Retype the passage of the abliteration curriculum text starting with "What This Is¶" and going on through "against that direction.", word for word.

-- Selected excerpt --
◇ ◇ ◇

Spinning Up in Abliteration¶
A progressive, hands-on curriculum for understanding and applying refusal-direction manipulation in large language models — built on vauban and Apple Silicon via MLX.
What This Is¶
This is an eight-part educational series that takes you from first intuition to production workflows in abliteration — the discovery that safety refusal in language models is mediated by a single direction in activation space, and the techniques to measure, remove, and defend against that direction.
Each part follows a Define → Derive → Code → Extend progression. Theory is conversational but formally correct; every code example calls the real vauban API (no pseudocode). By the end, you will be able to measure refusal directions, perform weight surgery, map refusal surfaces, run soft prompt attacks, deploy defenses, and optimize production pipelines — all from a single Mac.
Who This Is For¶
- ML researchers studying alignment, interpretability, or adversarial robustness
- Security engineers evaluating LLM safety boundaries
- Graduate students looking for a hands-on entry point to mechanistic interpretability
- Engineers building evaluation or red-teaming pipelines
You should be comfortable reading and writing Python. You do not need prior experience with abliteration, MLX, or mechanistic interpretability — the series introduces everything it uses.
Prerequisites¶
Linear algebra. You need projections, dot products, cosine similarity, SVD, and rank-1 updates. If you can explain what \(\langle a, d \rangle \cdot d\) does to a vector \(a\), you are ready.
Transformer basics. You should know what a residual stream is, how attention and MLP layers write into it, and what "last-token position" means in a causal language model. Familiarity with o_proj and down_proj weight matrices is helpful but not required — Part 3 derives everything from scratch.

◇ ◇ ◇

(Stored items)
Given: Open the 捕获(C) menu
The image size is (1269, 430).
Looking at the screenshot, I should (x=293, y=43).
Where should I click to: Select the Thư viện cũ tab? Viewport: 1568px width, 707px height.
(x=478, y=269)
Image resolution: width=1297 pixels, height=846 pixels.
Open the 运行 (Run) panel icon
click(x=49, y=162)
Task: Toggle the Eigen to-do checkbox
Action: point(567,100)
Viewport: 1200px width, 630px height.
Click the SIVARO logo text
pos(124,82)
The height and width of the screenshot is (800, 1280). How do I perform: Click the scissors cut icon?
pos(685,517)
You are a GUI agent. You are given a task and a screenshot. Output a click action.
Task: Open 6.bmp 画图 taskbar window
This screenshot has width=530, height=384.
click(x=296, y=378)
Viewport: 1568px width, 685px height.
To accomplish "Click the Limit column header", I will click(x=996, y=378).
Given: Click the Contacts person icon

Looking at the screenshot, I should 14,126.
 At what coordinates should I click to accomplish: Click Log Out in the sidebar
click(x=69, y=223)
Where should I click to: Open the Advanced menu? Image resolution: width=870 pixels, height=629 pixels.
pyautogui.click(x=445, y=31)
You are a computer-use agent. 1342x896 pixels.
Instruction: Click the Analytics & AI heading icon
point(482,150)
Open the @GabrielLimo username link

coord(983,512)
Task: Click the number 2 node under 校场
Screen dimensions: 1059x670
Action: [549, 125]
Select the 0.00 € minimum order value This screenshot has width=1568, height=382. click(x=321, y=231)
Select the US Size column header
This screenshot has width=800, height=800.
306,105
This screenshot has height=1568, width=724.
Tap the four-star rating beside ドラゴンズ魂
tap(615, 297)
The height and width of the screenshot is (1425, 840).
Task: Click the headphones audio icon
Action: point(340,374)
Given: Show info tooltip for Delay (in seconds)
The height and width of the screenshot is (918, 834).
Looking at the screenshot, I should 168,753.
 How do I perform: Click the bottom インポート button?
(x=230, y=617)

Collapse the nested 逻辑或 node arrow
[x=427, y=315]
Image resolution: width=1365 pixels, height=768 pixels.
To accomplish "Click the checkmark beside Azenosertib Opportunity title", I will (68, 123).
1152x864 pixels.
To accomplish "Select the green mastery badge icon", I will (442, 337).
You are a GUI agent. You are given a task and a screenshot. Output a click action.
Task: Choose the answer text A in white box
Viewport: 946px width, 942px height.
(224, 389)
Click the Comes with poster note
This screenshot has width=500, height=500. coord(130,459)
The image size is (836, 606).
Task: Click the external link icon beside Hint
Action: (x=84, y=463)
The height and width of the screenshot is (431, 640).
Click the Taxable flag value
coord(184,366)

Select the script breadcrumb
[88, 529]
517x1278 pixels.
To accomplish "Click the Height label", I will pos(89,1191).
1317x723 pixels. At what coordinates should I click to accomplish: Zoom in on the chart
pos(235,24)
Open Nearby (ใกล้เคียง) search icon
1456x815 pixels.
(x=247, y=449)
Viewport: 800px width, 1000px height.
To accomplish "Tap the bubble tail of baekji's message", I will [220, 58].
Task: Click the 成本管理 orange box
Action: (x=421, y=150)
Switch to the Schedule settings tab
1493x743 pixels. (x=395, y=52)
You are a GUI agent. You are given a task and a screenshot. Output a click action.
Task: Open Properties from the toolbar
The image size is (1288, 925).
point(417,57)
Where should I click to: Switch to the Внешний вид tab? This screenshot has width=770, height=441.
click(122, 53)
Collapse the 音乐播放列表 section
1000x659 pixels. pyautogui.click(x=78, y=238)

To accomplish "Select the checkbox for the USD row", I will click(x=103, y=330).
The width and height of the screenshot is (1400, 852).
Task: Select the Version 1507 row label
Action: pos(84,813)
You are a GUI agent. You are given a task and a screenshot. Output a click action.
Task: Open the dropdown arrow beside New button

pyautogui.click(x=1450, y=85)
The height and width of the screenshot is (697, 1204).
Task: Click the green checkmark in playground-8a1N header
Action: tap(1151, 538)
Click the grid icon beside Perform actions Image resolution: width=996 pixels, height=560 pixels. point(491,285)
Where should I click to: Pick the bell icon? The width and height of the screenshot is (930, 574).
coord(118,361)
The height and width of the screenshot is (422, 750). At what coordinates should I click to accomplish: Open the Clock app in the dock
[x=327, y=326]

◇ ◇ ◇

-- Expected output --
What This Is¶
This is an eight-part educational series that takes you from first intuition to production workflows in abliteration — the discovery that safety refusal in language models is mediated by a single direction in activation space, and the techniques to measure, remove, and defend against that direction.